#### Data provided ####

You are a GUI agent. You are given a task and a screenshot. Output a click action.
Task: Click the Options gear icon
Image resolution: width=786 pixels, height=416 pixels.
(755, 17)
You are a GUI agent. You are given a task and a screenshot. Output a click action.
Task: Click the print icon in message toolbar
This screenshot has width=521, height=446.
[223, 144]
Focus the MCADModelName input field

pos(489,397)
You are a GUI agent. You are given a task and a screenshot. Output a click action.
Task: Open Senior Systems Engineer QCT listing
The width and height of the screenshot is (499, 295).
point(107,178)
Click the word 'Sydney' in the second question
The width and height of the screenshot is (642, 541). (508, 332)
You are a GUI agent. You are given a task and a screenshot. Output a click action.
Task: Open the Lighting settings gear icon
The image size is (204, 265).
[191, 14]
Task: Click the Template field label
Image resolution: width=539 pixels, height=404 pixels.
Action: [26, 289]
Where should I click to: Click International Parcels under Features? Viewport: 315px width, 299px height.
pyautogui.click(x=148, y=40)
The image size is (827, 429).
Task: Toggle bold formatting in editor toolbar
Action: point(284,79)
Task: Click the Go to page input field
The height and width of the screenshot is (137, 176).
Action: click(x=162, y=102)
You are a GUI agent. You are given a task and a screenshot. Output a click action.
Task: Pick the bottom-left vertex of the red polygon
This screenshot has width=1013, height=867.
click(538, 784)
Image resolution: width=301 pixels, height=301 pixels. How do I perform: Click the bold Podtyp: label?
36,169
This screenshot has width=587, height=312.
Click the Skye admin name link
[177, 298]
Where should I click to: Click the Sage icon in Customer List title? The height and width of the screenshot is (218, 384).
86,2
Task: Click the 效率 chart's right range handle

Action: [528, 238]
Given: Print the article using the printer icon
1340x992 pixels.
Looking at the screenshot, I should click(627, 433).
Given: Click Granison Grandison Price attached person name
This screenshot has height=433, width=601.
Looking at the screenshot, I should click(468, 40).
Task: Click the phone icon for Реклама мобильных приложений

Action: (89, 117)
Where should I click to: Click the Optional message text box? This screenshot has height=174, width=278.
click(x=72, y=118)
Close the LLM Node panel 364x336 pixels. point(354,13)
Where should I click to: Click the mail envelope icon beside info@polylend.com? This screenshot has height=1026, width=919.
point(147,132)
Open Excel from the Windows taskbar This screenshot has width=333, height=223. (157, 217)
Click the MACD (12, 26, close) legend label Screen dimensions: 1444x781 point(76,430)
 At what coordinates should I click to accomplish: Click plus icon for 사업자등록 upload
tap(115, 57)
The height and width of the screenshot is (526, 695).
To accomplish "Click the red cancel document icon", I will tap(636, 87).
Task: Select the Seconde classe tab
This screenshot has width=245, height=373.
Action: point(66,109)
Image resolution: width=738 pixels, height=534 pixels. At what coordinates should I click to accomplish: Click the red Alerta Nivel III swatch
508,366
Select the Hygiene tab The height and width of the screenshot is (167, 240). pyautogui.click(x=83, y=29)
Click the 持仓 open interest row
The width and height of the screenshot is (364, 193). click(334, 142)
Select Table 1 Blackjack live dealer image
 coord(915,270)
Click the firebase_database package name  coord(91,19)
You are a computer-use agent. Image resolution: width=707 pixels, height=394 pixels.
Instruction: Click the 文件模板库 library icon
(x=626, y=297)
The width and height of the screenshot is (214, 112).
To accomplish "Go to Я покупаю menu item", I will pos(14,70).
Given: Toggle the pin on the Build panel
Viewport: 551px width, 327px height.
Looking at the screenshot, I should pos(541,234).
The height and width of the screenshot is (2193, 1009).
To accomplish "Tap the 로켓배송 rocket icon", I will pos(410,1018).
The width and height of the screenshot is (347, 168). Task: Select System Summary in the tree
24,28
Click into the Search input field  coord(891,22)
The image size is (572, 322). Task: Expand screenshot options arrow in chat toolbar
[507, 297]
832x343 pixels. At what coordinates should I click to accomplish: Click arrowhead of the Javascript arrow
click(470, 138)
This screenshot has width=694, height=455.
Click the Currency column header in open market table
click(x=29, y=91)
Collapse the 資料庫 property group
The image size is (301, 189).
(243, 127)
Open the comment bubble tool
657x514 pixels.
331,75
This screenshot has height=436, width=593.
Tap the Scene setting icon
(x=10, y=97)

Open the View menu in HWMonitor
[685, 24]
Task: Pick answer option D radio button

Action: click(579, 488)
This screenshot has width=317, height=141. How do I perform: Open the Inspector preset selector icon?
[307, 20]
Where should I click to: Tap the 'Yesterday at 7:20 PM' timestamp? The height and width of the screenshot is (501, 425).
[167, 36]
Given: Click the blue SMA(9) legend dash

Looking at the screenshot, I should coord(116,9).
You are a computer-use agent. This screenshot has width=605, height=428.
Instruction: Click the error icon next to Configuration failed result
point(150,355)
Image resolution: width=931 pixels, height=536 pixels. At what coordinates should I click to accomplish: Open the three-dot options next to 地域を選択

####

#### Exercise requirements:
Say how many lines of the records contain the word "panel", and give no other output.

#### Written response:
2